College athletes are conditioning and thinking about upcoming seasons. It’s a good time to remember that while sports are to be enjoyed and celebrated, there is still an element of stress and pressure that many athletes may experience.

It’s important to keep in perspective that though the goal may be to win or become the champion of the moment, sports also exist to teach us valuable life principles and strengthen our minds and bodies.

A recent NCAA study found that mental health issues are a big concern for student athletes. An Association-wide survey of more than 9,800 students reported that while more than half of male and female college athletes know where to go if they have mental health concerns, 20 percent fewer said they would feel comfortable seeking help.

As we think about what we can do to address potential mental health struggles related to sports, consider that the expectations placed on athletes by coaches, parents and the athletes themselves can be high. Also, asking for help can be daunting and resources are not always readily available.

Below are several methods that can be used to benefit mental health even if you don’t have a doctor, are not ready to seek help or you simply want to achieve peak performance.

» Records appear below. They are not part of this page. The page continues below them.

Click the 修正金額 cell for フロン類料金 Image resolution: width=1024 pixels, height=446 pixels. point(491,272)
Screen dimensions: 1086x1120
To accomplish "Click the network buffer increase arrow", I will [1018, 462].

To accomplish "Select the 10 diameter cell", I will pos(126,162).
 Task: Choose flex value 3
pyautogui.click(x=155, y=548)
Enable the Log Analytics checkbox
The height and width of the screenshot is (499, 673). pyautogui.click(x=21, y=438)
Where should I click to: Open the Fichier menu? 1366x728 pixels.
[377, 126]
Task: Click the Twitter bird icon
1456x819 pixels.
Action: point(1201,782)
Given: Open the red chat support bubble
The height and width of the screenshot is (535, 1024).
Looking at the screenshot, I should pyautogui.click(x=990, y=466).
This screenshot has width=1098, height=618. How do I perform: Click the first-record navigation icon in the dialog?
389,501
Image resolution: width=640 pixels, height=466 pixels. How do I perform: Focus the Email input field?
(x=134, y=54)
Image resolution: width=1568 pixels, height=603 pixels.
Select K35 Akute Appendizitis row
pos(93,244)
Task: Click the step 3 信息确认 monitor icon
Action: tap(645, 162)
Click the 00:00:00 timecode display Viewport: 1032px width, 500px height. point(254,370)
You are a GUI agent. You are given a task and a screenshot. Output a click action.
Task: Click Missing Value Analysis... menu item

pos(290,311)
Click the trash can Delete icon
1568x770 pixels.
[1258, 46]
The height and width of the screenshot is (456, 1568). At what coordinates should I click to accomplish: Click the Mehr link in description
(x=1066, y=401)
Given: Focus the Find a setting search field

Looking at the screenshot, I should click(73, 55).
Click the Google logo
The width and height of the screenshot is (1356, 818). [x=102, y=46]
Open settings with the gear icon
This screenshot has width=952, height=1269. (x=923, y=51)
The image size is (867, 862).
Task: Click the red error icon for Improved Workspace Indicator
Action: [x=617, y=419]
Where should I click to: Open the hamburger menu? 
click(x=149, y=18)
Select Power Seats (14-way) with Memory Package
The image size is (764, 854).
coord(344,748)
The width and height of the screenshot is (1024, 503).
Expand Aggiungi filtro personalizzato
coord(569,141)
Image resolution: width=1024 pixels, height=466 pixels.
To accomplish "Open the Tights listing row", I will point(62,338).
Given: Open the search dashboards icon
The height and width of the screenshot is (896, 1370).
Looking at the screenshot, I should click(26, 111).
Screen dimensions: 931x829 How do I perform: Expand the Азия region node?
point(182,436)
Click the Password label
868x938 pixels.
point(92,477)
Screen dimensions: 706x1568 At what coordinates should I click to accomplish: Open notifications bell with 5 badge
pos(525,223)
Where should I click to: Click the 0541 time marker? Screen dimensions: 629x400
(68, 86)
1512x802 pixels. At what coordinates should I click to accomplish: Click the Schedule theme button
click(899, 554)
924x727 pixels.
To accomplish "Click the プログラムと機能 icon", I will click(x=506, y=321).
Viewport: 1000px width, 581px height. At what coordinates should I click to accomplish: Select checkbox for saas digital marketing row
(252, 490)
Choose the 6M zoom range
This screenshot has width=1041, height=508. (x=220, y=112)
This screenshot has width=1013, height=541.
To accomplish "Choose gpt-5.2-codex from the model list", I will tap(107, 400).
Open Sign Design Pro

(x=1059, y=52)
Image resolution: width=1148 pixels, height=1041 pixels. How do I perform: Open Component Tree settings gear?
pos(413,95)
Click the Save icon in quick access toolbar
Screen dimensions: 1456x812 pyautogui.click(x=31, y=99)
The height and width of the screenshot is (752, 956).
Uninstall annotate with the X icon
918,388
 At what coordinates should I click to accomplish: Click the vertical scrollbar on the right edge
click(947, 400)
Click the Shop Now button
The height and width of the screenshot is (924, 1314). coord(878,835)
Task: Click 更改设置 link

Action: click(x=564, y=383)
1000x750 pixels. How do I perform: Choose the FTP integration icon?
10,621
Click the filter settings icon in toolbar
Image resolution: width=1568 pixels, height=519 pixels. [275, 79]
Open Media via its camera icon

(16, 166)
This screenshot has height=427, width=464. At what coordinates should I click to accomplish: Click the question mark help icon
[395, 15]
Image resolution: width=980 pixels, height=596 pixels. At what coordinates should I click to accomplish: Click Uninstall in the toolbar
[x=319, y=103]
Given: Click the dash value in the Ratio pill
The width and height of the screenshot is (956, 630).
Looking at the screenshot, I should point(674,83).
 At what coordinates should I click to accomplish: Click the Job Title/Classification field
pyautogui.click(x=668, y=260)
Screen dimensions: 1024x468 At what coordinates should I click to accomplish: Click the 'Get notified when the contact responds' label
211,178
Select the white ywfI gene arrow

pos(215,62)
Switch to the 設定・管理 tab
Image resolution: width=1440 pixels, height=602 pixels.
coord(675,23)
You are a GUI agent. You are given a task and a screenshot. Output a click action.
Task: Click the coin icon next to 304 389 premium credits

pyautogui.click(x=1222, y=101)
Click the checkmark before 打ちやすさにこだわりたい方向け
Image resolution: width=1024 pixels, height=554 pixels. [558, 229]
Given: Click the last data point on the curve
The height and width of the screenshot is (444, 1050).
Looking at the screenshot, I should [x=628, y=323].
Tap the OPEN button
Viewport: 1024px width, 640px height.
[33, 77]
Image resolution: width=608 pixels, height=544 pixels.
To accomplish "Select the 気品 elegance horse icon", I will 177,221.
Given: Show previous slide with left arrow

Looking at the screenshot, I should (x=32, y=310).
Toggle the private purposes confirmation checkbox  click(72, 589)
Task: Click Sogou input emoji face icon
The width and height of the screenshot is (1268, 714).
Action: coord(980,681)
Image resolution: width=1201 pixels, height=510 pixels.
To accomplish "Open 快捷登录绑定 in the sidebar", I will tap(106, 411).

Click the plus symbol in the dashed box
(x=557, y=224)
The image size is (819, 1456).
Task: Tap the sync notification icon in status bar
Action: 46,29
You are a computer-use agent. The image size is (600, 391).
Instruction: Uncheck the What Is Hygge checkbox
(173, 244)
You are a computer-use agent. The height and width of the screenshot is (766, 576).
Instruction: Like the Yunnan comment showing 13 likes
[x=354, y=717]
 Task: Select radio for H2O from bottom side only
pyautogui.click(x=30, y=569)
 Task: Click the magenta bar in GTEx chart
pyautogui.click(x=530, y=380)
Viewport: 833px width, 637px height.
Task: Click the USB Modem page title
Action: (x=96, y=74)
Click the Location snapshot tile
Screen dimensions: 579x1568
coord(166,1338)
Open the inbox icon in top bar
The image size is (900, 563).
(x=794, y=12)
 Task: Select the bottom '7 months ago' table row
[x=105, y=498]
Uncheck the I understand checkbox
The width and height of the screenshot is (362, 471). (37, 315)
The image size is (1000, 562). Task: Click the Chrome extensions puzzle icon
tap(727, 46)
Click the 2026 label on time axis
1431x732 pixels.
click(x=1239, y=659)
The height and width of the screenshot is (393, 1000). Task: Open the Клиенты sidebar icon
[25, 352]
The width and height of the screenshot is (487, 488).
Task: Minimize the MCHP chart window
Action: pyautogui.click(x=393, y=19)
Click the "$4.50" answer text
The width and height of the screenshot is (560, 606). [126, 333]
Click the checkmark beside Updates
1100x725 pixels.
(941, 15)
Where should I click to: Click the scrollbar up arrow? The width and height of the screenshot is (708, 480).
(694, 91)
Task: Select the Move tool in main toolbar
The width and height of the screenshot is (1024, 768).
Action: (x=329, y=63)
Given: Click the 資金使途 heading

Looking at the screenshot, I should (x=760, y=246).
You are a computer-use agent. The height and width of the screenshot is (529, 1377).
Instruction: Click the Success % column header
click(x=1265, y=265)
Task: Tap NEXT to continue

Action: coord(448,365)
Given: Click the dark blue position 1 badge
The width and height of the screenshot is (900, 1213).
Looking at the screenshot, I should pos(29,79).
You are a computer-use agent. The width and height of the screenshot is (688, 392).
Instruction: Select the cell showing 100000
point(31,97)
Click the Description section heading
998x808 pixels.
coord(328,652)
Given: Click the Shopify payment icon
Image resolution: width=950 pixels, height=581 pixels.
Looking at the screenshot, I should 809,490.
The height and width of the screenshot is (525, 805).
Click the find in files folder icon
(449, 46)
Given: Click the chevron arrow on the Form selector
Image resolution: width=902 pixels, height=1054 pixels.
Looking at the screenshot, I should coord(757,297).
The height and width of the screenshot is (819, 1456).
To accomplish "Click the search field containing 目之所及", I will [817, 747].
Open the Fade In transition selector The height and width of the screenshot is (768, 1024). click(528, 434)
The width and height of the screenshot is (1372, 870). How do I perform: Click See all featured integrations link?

Be aware of the signs of stress. Keep an eye out for changes in mood, sleep, appetite or general behavior that is unusual or concerning.

Utilize breathing techniques. Deep breathing exercises can reduce stress and anxiety.

Build and maintain routines. This allows an individual to feel in control and create consistency.

Visualization. Visualization of both success and potential failures helps prepare an athlete for competition.

Talk it out. Dialogue with fellow athletes, coaches and parents can and should include both physical and mental status.

Ask for help. When coping strategies aren’t helping, seek out a health care professional: primary care provider, therapist or psychiatrist.

A focus on enhancing mental and emotional strengths in addition to physical conditioning is paramount for competitive athletes. Early recognition and communication along with encouragement to reach out for help when things become unmanageable is key. Talking with friends, parents and/or professionals will help provide a strong support system beyond the season they are in.

Thomas Bills, M.D., is a psychiatrist at MyMichigan Health.